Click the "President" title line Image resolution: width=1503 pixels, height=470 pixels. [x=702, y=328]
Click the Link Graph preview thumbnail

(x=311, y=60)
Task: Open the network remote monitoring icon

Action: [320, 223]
...
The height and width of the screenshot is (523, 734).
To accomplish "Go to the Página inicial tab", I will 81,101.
...
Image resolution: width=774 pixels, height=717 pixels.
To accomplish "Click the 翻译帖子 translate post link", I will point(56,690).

**EXERCISE:**
Across the entries above, how many lines include the word "height"? Give only the number.

**TASK ANSWER:**
3